**Task to complete**
If a line of the listing below contains the string "column", count it, then give the total by itself.

- Opening Delimiter -

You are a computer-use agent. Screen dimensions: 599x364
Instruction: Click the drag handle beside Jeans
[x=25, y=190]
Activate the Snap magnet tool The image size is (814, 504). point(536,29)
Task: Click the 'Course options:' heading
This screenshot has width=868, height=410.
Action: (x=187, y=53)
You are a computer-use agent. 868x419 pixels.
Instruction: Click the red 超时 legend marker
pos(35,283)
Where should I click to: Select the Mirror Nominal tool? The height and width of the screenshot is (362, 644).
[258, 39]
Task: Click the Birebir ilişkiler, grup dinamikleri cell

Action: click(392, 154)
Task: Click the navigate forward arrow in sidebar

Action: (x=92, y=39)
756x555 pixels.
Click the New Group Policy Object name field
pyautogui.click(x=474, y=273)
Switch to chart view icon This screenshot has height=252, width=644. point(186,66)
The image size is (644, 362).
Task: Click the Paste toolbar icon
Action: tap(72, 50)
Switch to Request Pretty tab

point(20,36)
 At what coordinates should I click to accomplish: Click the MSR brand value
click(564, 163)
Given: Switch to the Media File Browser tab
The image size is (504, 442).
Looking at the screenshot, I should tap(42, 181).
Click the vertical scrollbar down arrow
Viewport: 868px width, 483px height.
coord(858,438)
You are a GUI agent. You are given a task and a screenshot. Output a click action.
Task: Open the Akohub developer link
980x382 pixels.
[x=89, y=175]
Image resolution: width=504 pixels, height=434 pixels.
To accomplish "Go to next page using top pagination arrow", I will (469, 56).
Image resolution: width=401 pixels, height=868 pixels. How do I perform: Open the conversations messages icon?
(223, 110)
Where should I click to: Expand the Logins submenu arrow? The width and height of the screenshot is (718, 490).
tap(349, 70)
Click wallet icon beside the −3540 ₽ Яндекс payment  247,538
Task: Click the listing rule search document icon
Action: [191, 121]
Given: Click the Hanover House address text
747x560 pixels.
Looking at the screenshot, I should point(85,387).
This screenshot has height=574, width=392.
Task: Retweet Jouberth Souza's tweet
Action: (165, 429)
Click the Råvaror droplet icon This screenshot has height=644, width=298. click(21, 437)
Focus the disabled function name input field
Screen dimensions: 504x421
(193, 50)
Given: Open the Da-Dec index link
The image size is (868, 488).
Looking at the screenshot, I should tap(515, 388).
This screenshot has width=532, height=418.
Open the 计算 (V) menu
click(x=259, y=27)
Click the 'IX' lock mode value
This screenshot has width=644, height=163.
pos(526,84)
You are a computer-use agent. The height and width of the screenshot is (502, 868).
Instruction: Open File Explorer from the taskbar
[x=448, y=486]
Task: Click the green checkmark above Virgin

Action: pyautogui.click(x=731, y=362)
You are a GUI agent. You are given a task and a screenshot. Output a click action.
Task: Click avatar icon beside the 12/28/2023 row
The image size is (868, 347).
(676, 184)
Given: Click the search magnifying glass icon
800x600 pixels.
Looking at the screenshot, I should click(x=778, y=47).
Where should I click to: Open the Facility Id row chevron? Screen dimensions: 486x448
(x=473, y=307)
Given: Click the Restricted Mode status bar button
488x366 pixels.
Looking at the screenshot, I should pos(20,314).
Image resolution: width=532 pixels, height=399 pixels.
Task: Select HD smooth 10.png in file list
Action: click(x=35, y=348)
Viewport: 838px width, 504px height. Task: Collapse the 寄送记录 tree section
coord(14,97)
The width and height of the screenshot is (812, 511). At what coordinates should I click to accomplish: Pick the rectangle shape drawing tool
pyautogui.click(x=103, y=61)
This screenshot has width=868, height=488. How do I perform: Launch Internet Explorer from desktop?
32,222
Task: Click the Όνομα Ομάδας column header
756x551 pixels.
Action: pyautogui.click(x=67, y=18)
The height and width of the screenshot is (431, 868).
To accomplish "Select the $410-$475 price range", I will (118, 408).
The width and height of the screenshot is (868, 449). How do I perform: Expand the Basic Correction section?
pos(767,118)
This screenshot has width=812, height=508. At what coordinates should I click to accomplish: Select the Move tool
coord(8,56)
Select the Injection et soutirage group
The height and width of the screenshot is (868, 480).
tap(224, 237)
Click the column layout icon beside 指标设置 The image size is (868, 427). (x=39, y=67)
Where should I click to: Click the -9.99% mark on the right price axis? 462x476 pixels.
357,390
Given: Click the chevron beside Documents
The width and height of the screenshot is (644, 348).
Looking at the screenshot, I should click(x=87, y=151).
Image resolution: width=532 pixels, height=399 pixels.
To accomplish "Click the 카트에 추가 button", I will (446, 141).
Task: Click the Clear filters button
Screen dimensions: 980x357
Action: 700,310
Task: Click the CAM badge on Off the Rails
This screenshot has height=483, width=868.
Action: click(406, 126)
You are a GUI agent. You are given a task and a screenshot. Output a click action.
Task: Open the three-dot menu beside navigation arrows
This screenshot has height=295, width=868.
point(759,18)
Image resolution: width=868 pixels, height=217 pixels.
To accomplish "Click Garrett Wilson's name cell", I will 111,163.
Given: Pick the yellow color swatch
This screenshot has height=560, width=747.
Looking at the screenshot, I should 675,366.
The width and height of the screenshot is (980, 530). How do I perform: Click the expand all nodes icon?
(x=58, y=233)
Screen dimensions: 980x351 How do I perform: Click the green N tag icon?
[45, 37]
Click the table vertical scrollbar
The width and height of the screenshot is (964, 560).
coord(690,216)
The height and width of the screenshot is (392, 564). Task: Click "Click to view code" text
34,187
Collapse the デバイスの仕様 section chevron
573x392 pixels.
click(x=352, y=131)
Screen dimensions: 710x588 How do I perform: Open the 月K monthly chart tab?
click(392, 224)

- Closing Delimiter -

**Exercise result**
2